La violenta e incivile campagna denigratoria lanciata nei nostri confronti dal fronte della rendita, i cui toni dovrebbero indignare anche il piemontese benpensante medio, segnalano che abbiamo toccato nervi scoperti, ed è un segno della loro debolezza. Basterebbe riuscire a spostare un po’ i rapporti di forza, e forse anche quel fronte comincerebbe a incrinarsi. Ce la faremo? Chissà.
Tutta la vicenda è stata un utile laboratorio per chi voglia riflettere sul rapporto fra movimenti e mobilitazioni di base e sbocchi istituzionali.
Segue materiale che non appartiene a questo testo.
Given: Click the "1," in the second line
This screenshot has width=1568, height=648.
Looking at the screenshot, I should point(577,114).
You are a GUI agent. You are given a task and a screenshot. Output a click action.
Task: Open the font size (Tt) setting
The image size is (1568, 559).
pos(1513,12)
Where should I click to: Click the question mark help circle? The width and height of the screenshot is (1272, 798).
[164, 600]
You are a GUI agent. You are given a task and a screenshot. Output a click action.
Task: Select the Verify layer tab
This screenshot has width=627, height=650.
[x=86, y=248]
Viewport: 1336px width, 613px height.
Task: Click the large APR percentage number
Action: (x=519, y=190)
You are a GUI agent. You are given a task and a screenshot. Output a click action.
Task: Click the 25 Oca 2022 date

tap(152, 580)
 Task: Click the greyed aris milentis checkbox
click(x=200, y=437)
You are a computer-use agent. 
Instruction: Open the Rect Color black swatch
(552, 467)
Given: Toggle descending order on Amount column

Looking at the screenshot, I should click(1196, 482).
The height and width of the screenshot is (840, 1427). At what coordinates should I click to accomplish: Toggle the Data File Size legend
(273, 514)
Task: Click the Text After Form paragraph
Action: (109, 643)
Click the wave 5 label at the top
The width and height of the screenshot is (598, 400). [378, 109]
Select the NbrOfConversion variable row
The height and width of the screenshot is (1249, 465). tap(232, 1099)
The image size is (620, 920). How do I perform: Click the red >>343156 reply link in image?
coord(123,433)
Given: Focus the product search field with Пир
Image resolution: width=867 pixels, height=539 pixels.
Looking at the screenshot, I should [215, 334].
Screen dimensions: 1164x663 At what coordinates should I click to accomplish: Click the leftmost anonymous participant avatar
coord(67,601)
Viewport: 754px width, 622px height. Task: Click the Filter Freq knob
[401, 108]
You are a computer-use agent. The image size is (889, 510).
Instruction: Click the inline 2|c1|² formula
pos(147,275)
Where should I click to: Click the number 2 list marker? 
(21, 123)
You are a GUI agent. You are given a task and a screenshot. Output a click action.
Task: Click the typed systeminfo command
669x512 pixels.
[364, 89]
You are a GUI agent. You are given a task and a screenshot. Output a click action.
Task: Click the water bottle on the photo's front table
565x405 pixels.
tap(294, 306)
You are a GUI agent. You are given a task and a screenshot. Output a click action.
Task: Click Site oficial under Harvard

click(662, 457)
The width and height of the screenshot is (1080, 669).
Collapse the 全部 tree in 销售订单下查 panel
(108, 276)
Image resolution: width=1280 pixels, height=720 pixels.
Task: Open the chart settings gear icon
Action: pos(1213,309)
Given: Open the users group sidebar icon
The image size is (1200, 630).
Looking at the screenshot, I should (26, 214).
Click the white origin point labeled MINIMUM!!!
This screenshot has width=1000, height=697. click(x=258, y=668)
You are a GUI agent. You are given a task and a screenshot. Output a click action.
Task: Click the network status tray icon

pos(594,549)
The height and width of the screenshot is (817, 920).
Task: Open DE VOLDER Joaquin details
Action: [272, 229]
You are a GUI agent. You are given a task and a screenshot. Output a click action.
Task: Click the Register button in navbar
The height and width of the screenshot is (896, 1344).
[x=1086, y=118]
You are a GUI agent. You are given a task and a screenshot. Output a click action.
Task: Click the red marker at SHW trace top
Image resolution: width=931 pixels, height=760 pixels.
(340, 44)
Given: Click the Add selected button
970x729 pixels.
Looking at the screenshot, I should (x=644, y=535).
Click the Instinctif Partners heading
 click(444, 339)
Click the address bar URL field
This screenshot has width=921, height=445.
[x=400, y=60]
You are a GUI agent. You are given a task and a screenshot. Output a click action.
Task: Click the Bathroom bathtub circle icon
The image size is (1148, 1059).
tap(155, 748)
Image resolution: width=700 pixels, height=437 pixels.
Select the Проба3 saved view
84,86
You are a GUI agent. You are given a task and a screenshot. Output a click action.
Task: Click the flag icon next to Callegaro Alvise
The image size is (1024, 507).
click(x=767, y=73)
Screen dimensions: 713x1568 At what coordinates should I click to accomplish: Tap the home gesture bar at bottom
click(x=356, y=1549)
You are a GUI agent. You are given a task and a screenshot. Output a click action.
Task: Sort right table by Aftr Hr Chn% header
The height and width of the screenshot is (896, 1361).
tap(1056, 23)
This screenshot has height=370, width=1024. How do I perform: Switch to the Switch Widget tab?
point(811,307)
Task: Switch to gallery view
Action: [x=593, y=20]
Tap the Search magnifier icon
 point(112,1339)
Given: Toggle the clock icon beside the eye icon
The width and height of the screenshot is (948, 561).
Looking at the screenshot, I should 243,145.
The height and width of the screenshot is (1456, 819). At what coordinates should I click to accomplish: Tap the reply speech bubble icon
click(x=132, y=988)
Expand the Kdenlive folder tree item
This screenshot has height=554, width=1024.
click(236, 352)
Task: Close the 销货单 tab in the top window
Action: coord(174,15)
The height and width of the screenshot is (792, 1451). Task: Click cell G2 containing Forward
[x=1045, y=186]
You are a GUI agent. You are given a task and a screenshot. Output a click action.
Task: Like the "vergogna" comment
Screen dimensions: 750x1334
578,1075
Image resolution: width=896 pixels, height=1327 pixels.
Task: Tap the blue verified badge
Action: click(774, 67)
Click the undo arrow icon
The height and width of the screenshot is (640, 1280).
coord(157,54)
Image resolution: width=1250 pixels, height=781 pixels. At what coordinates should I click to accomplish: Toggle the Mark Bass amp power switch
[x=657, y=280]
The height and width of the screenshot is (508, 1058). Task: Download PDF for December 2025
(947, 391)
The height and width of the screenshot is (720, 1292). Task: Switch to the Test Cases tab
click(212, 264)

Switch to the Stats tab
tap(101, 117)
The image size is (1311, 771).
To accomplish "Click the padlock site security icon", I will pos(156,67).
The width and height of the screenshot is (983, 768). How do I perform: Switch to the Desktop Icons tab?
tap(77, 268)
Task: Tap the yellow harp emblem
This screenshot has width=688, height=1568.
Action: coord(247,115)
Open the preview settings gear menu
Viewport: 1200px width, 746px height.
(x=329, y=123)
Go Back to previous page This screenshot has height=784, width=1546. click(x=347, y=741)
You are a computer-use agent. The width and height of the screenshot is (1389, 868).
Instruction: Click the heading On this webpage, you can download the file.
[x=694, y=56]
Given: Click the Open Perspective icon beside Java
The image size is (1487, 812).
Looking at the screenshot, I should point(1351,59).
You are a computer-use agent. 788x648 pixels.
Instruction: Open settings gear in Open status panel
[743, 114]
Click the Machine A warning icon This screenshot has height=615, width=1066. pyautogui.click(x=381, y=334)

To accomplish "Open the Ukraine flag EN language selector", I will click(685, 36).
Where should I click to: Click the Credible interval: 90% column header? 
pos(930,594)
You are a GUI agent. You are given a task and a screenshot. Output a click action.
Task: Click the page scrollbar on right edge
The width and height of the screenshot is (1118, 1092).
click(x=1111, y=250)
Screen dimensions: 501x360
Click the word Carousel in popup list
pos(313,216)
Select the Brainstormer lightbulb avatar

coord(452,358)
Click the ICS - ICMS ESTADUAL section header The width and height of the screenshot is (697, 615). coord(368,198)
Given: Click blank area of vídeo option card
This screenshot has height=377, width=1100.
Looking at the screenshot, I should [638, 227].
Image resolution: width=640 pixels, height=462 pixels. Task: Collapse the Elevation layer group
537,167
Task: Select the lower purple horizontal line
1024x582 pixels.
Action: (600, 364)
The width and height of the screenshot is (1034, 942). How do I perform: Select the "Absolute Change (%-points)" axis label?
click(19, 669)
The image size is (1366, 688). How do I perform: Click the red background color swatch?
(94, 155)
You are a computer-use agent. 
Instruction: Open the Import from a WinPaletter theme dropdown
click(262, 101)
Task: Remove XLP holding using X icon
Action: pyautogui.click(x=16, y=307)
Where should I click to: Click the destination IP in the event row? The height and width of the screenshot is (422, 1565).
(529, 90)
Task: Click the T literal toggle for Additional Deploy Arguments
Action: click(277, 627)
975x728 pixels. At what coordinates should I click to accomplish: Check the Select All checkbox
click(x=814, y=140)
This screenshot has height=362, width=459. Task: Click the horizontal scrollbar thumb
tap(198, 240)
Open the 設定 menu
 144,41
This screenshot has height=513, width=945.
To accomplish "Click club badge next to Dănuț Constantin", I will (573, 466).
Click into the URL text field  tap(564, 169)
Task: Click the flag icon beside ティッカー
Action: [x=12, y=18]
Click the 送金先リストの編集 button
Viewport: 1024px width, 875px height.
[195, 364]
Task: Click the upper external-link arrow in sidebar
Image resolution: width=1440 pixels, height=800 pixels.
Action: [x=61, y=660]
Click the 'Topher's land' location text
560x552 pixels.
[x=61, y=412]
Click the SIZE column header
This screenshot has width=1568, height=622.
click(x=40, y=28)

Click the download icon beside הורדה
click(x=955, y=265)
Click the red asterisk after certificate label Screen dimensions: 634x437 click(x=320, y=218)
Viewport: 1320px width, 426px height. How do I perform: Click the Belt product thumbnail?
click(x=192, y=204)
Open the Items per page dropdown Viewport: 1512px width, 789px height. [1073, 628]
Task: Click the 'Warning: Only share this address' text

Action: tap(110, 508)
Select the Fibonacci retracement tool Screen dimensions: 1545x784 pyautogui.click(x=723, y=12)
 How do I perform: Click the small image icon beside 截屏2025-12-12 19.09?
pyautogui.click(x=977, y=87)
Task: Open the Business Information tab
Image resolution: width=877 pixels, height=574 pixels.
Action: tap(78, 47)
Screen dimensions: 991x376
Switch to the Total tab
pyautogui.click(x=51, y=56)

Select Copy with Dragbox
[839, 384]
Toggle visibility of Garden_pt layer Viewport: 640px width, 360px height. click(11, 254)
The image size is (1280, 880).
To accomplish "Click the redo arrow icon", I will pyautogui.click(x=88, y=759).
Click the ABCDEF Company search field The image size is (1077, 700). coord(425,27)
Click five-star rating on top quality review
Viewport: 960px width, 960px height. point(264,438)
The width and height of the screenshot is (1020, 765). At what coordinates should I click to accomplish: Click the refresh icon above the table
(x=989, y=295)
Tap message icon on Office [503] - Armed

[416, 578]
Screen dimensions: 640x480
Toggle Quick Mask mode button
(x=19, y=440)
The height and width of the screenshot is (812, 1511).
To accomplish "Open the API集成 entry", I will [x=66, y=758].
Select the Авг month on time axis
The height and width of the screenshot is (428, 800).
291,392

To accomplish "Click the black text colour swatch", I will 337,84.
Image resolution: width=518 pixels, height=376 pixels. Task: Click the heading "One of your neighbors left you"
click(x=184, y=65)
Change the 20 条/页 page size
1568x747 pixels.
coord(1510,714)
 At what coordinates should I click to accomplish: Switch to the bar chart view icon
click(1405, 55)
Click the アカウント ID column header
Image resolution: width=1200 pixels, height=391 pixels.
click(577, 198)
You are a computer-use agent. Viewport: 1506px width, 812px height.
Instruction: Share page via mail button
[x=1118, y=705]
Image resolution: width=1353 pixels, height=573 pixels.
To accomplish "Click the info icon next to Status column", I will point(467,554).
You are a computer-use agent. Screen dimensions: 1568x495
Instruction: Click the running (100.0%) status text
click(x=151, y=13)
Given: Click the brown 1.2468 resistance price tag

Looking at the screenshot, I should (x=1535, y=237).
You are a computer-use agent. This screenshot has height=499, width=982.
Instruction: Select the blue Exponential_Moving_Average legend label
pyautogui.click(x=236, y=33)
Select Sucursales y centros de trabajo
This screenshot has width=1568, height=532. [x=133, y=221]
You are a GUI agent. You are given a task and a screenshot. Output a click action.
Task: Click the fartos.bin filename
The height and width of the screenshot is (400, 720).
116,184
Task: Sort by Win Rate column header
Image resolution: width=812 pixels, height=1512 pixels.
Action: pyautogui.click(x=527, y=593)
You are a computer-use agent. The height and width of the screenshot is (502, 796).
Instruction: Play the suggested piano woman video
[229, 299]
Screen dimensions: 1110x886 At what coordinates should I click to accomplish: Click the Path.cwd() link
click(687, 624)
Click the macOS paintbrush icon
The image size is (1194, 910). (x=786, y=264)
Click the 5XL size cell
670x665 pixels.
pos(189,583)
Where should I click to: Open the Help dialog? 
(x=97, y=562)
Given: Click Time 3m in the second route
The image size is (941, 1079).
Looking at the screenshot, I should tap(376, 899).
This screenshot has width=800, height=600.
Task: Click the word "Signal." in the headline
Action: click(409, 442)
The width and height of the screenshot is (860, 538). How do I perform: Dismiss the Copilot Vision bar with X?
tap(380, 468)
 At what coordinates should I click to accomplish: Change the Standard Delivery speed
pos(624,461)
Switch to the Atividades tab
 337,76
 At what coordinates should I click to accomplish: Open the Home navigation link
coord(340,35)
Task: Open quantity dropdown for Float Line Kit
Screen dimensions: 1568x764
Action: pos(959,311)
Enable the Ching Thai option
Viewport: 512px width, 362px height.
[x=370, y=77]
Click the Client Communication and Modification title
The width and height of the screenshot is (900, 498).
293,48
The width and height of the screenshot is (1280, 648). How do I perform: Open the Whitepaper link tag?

L’aver avuto a che fare con questo consiglio comunale ha messo in luce alcuni problemi nelle dinamiche interne alla maggioranza che governa la città:
– la scarsa autonomia del Consiglio rispetto alla Giunta: sul tema del censimento, aspetto cruciale per poter implementare politiche di correzione delle storture e di contenimento della rendita, c’è stata una prima disponibilità a discuterne, poi rientrata quando la posizione dell’assessore all’Urbanistica, che fin dal primo momento ha detto non si poteva parlare di censimento ma solo di stima, è diventata testo della delibera;
– i ricatti a cui anche la componente più disponibile al confronto è stata sottoposta, da parte delle varie liste più o meno piccole (ma tutte portatrici di interessi ostili ad ogni forma di controllo del bene comune) che compongono questa maggioranza calderone: essi hanno pesantemente condizionato le scelte e hanno rischiato addirittura di far saltare tutto (ricordo che la delibera è passata grazie al voto dei 5Stelle, che sono all’opposizione). Varrebbe la pena che qualcuno cominciasse a riflettere sui danni che il sistema elettorale per i Comuni ha arrecato alla cosiddetta democrazia partecipativa;
– il ruolo limitato della componente di sinistra della maggioranza: pur avendo sempre dichiarato che era favorevole alla requisizione, essa si è poi accodata, concordando qualche emendamento migliorativo della versione iniziale. Certo, i giovani consiglieri di Sinistra Ecologista non sono tipi da ricatto, né hanno la stessa capacità di condizionare le scelte della maggioranza. Ma questo, proprio per concludere, rimanda a una questione di prospettiva: il senso di partecipare con liste di sinistra a maggioranze che ad oggi hanno un segno e condizionamenti diversi;
– il fatto che per contare bisognerebbe essere espressione di movimenti e organismi di base che pesino nel sociale e nel territorio. Non c’erano centinaia di persone a manifestare sotto il Comune due o tre volte alla settimana, come quando ero giovane, ai tempi del movimento delle occupazioni del 1974-75. Altri tempi, sicuro, bando alle nostalgie; ma così si pesava, eccome.